Findings of excellent or outstanding concordance between and mostly similar crash rates derived from reported race/ethnicity and BISG probabilities for White, Hispanic, Black, and Asian/Pacific Islander drivers (98.9% of all drivers in this sample) demonstrate the potential utility of BISG in enabling research on transportation disparities and inequities. Concordance between race/ethnicity values were not acceptable for American Indian/Alaskan Native and Multiracial drivers, which is similar to previous applications and evaluations of BISG. Future work is needed to determine the extent to which BISG may be applied to traffic safety contexts.

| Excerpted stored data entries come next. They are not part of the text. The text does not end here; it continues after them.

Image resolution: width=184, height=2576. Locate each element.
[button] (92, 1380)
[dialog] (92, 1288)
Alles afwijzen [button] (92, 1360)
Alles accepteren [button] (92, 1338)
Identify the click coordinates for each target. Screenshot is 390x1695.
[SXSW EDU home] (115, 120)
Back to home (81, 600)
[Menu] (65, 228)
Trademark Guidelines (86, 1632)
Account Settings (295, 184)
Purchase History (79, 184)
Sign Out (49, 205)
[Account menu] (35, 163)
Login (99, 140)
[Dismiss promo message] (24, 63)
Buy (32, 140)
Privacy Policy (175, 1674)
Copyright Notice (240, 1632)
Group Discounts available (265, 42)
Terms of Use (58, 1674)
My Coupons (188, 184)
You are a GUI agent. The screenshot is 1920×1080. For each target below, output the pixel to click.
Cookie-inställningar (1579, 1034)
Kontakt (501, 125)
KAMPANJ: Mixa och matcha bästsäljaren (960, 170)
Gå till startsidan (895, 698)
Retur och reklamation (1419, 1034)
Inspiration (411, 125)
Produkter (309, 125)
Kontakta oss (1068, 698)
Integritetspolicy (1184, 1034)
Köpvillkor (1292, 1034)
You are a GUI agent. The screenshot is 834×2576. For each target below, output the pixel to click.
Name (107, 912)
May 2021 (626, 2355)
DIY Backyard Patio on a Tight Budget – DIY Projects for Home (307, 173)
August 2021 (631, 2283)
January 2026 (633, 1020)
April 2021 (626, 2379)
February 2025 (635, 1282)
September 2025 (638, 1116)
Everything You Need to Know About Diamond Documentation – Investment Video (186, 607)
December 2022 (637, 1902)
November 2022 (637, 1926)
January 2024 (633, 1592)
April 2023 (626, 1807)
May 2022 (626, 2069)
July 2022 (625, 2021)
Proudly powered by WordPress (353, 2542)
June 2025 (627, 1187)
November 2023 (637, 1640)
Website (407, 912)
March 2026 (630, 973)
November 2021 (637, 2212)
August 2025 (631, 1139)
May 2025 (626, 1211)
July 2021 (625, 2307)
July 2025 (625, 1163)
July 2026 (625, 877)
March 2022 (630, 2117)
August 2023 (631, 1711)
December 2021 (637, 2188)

交通安全研究中已记录了种族和民族差异及/或不平等现象。然而,人口层面的交通安全数据库往往未收集种族/民族数据,这限制了该领域全面研究交通结果中的种族/民族差异的能力,以及我们缓解这些差异的能力。为克服这一限制,我们探索了使用贝叶斯改进姓氏地理编码(BISG)算法在新泽西州安全与健康结果(NJ-SHO)数据仓库中估算驾驶员种族和民族的效用。此外,我们总结了为指导研究人员开展和实施种族与民族差异研究而制定的重要建议。
我们应用BISG估算2017年新泽西州驾驶员的人口层面种族/民族,并使用每个种族/民族类别内的接收者操作特征曲线(AUC)下的面积评估综合行政来源(如医院记录)中可用的报告值与BISG概率分布之间的一致性。通过按每个报告类别中的人口数量对每个AUC值进行加权来计算总体AUC。在一项使用2017年碰撞数据的示例分析中,我们使用NJ-SHO和BISG种族/民族值集按种族/民族对2017年警方报告的月平均碰撞率进行了分析,以比较它们的输出结果。
我们发现,白人、西班牙裔、黑人以及亚裔/太平洋岛民驾驶员的报告种族/民族与BISG概率之间具有良好或出色的一致性(AUC≥0.86)。我们发现美洲印第安人/阿拉斯加原住民驾驶员的一致性较差(AUC = 0.65),而多种族驾驶员的一致性不比随机分配好(AUC = 0.52)。在白人、西班牙裔、亚裔/太平洋岛民和美洲印第安人/阿拉斯加原住民驾驶员中,使用NJ-SHO报告的种族/民族值和BISG概率计算出的月碰撞率相似。黑人驾驶员的月碰撞率相差11%,多种族驾驶员的月碰撞率相差超过200%。
白人、西班牙裔、黑人以及亚裔/太平洋岛民驾驶员(该样本中所有驾驶员中的98.9%)的报告种族/民族与BISG概率之间具有良好或出色的一致性,且得出的碰撞率大多相似,这表明BISG在推动交通差异和不平等研究方面具有潜在效用。美洲印第安人/阿拉斯加原住民和多种族驾驶员的种族/民族值之间的一致性不可接受,这与之前BISG的应用和评估情况类似。未来需要开展工作来确定BISG在交通安全背景下的适用程度。